(Available data)

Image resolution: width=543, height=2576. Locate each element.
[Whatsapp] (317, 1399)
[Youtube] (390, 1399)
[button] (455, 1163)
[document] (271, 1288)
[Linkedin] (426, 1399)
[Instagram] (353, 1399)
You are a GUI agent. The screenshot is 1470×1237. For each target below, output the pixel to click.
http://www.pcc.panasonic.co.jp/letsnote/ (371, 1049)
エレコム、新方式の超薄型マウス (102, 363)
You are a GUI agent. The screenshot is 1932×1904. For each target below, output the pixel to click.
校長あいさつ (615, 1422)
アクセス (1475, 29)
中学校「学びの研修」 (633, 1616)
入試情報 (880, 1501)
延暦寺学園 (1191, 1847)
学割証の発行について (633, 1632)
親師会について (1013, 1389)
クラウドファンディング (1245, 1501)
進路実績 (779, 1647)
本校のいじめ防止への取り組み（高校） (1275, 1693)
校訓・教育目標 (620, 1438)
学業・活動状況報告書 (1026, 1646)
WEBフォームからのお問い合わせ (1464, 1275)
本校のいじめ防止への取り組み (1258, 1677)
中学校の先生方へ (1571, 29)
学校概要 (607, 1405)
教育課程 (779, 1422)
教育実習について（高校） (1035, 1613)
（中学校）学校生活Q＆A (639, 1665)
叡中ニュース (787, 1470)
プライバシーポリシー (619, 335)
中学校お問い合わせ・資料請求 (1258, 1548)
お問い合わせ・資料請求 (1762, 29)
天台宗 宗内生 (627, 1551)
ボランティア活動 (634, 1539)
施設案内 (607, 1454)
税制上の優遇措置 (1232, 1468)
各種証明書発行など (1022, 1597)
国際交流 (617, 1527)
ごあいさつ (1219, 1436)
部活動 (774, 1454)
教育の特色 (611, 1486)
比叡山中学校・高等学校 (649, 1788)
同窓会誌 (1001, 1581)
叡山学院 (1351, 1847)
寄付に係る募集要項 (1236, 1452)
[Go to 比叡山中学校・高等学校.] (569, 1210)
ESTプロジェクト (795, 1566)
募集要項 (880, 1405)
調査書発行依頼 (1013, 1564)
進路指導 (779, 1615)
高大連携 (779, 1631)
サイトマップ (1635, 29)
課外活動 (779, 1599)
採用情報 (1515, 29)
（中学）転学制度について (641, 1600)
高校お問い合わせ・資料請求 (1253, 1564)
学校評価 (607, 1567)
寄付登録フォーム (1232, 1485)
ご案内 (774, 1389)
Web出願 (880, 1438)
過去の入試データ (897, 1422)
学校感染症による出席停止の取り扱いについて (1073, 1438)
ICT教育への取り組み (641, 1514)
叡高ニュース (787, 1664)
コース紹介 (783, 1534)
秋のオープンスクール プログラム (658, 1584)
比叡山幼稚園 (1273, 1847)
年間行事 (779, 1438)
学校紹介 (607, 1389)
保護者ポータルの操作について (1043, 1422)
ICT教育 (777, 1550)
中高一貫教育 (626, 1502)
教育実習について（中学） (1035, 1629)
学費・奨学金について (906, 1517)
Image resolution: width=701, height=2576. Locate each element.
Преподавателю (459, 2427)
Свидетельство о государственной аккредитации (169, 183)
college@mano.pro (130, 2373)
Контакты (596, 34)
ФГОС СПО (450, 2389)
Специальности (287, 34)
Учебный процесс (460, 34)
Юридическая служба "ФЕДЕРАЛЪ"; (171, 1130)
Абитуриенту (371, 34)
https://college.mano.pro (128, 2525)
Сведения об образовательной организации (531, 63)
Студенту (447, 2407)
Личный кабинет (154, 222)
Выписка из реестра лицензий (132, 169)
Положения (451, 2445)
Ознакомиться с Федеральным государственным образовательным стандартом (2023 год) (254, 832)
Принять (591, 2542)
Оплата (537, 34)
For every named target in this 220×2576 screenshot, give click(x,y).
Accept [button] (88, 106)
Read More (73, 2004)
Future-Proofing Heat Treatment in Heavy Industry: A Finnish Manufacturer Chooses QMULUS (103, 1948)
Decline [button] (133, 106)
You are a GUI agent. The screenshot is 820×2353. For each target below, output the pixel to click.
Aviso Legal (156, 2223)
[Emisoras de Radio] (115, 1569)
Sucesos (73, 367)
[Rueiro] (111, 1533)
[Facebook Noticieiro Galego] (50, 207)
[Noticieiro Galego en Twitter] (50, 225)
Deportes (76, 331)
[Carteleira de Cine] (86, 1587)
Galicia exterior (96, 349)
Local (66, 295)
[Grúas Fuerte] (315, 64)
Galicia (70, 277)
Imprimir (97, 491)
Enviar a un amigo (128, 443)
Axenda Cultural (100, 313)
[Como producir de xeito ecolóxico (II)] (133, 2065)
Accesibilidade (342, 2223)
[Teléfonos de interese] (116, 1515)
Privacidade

(End Available data)

Description of the task | Working from the entries above, find every line in which the word "button" occurs and copy it.

Result |
[button] (455, 1163)
Accept [button] (88, 106)
Decline [button] (133, 106)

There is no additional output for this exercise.